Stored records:
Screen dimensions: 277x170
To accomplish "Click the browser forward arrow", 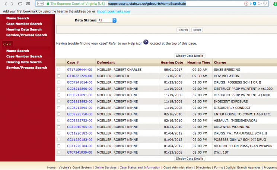I will [x=12, y=4].
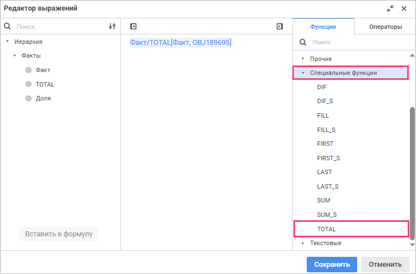Collapse the left panel using the arrow icon
The width and height of the screenshot is (416, 274).
click(133, 26)
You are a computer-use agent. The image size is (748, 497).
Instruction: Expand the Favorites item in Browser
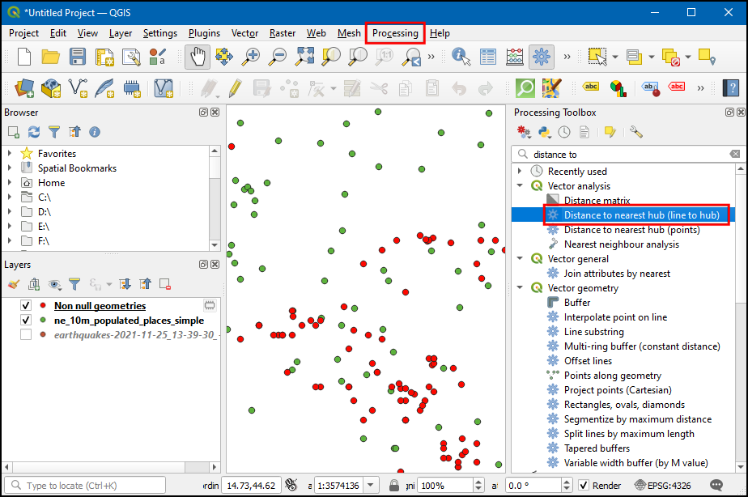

• _What to work on_:
Your answer must be an exact copy of the lines above, from the line that contains "You are a computer-use" through the final line, with no pictures in it.

• _Answer below_:
You are a computer-use agent. The image size is (748, 497).
Instruction: Expand the Favorites item in Browser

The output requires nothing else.